在制药和药品研发领域，药物释放过程的准确测量对于确保药品质量、优化制剂配方以及评估不同批次之间的一致性至关重要。然而，目前在使用USP2（美国药典）桨板溶解度测试方法时，测量过程中存在的不确定因素常常被忽视，特别是在初始流体形成阶段。这些不确定因素可能掩盖不同批次之间的差异，影响实验结果的可靠性。因此，有必要通过更精细的模型来揭示和量化这些不确定因素，以提高测试的准确性。

本文研究了单组分对乙酰氨基酚片剂在USP2装置中的溶解过程，采用计算流体力学（CFD）方法进行高分辨率模拟，特别关注初始流体形成阶段对溶解速率的影响。研究结果表明，通过使用CFD模型，可以更准确地描述溶解过程中流体动力学和质量传递现象，从而揭示溶解速率的变化机制。
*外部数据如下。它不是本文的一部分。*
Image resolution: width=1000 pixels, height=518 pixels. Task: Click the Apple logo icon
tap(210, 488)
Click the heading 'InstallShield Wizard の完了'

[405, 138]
CFD模拟使用了OpenFOAM工具包，并结合了自定义求解器，以同时求解Navier-Stokes方程和对乙酰氨基酚的对流-扩散传递过程。为了更准确地模拟流体流动，采用了直接数值模拟（DNS）和Smagorinsky-Lilly大涡模拟（LES）方法，其中Van Driest壁阻尼函数被引入以提高模型在边界层区域的精度。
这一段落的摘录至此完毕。